:: Required action ::
Starting at the line that contains "Instruction: Click the green thumbs-up icon", write out each line through the end of the data below, exactly as it stands. Skip any pictures.

:: Exercise input ::

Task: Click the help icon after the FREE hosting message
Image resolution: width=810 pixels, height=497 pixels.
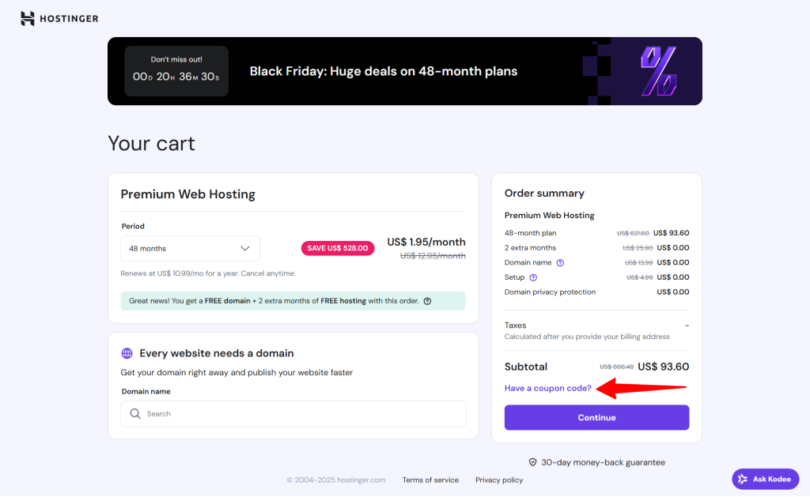Action: click(x=427, y=301)
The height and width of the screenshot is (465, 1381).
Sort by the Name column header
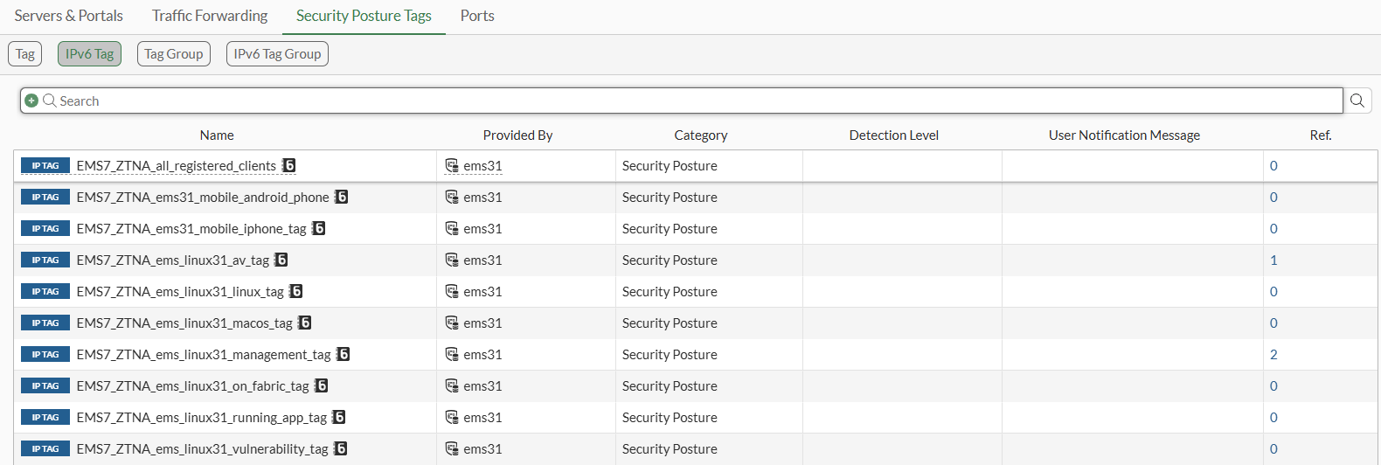217,135
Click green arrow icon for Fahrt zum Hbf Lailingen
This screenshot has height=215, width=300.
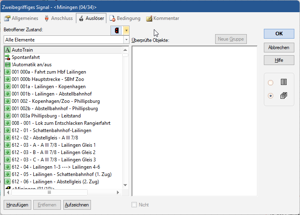click(8, 72)
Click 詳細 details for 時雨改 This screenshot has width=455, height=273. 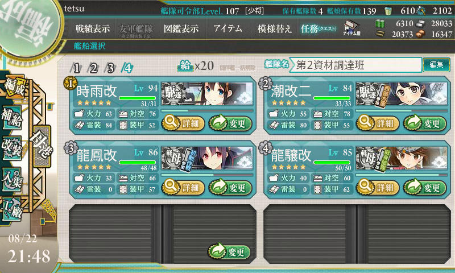click(x=183, y=123)
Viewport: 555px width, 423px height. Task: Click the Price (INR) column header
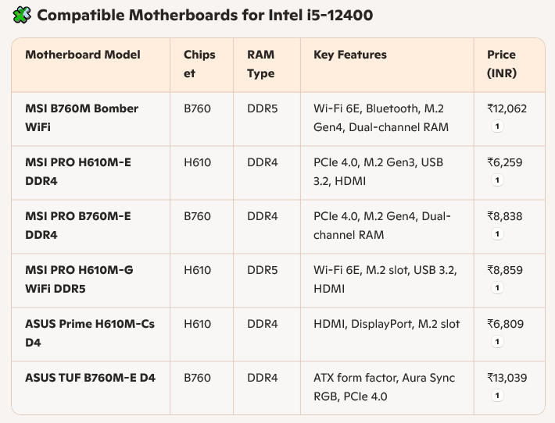(x=502, y=64)
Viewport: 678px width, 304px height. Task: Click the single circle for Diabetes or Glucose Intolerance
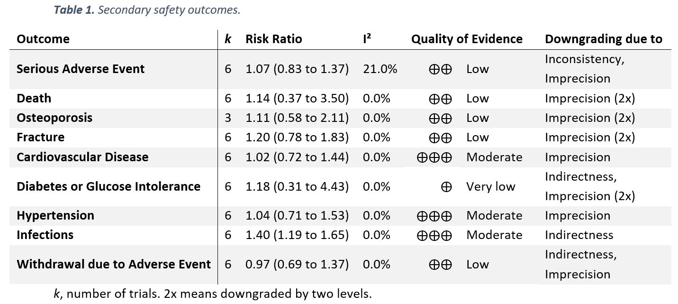click(x=446, y=187)
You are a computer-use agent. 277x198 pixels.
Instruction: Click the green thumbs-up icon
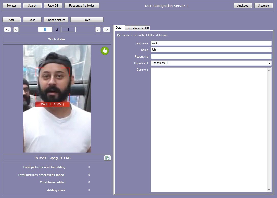point(105,51)
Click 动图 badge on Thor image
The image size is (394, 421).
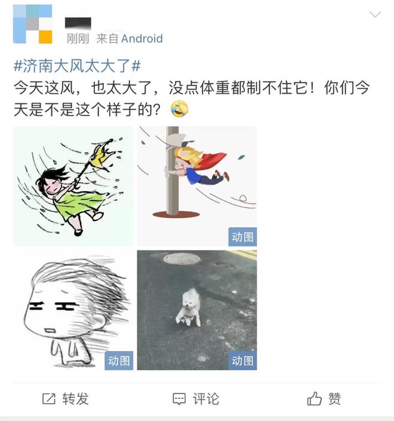pyautogui.click(x=242, y=237)
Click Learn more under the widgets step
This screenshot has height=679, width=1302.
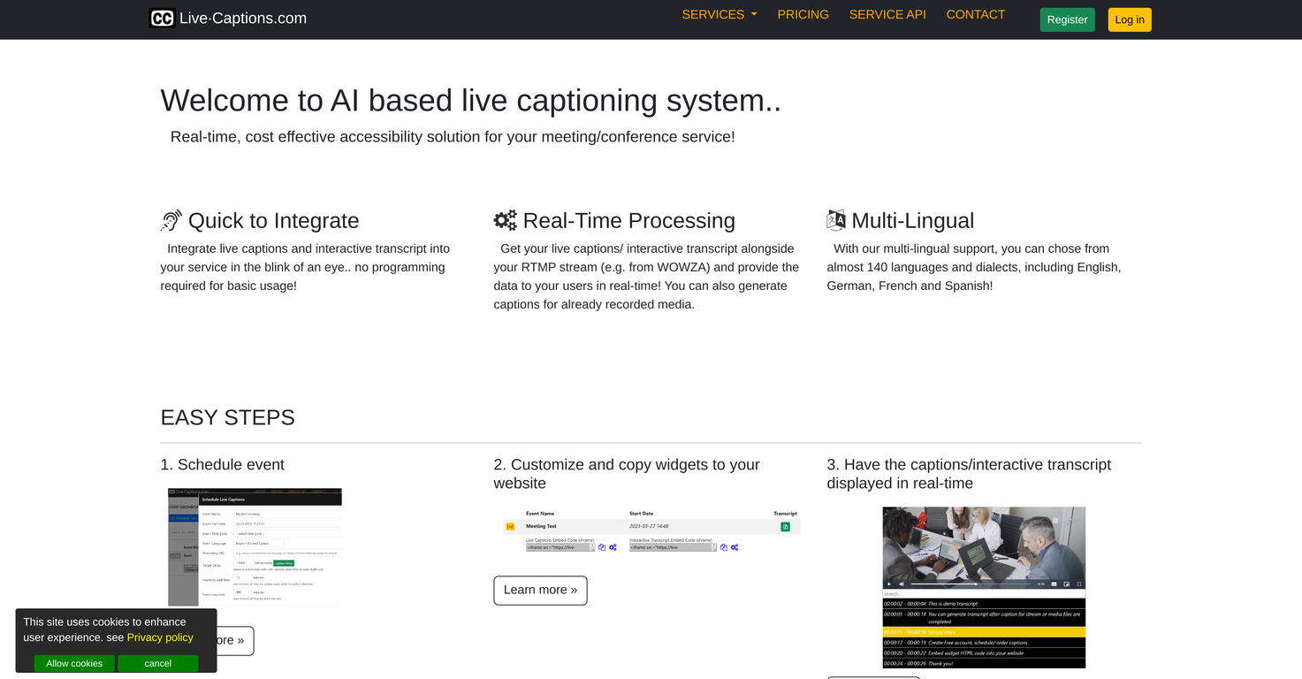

:: Answer for the task ::
Instruction: Click the green thumbs-up icon
point(105,51)
Click 动图 badge on Thor image
The image size is (394, 421).
pyautogui.click(x=242, y=237)
Click Learn more under the widgets step
This screenshot has height=679, width=1302.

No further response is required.